Q: Flu season isn’t far off. Who should get a flu vaccine this year?
Everyone who does not have a medical contraindication should get a flu vaccine every year, but especially this year. COVID and influenza share many of the same symptoms. Once the flu is in our midst, it will become a more complicated clinical picture as we diagnose and treat sick patients. Additionally, we don’t want people’s immune systems being weakened from influenza to then come into contact with COVID or vice versa. Getting a flu vaccine is one of the most effective ways to prevent the flu in addition to frequent hand washing and social distancing measures. The CDC suggests that September and October are good months to get a flu vaccine.

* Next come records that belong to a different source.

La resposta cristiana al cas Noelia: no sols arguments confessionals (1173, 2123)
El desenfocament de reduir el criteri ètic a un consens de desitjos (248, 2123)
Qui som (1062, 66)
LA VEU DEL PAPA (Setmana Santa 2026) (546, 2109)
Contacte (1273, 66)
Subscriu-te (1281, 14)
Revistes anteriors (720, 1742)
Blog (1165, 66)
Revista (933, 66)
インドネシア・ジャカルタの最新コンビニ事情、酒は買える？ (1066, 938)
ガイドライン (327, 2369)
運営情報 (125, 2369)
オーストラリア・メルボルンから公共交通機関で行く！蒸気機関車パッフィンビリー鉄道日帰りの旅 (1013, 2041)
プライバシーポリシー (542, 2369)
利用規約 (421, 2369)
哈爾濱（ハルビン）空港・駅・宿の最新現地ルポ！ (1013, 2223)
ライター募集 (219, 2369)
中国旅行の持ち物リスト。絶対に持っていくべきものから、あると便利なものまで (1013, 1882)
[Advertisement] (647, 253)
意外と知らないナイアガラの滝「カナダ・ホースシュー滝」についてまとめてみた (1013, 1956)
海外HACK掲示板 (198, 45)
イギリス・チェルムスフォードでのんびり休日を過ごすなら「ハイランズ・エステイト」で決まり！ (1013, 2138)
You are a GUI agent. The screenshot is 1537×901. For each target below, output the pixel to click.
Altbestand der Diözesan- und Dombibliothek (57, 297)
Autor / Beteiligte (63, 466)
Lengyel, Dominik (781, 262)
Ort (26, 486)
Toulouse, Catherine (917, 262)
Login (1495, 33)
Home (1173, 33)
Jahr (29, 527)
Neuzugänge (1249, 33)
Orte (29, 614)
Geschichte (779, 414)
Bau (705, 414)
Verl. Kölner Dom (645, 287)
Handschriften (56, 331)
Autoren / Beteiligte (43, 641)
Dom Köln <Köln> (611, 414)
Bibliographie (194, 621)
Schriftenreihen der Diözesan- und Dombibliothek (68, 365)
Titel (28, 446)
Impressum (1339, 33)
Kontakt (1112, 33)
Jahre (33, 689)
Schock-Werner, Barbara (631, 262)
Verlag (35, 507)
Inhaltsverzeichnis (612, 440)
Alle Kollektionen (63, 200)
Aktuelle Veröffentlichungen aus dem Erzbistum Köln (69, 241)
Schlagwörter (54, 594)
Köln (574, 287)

Q: What is CrossOver doing to help ensure that patients have access to vaccines?
A: We are working to review the charts of the 400+ children in our pediatrics program and contact those patients’ families to schedule an appointment if they need to update vaccinations. In addition, CrossOver works with the Virginia Department of Health to provide annual flu vaccines to our patients. We anticipate an increased need for flu vaccines this year, so we are planning ahead to be sure we can meet that need.
Katie St. Germain is a family nurse practitioner. She has been at CrossOver, where she cares for children and adults, for four and a half years. Thanks to Katie for offering her expertise for this article.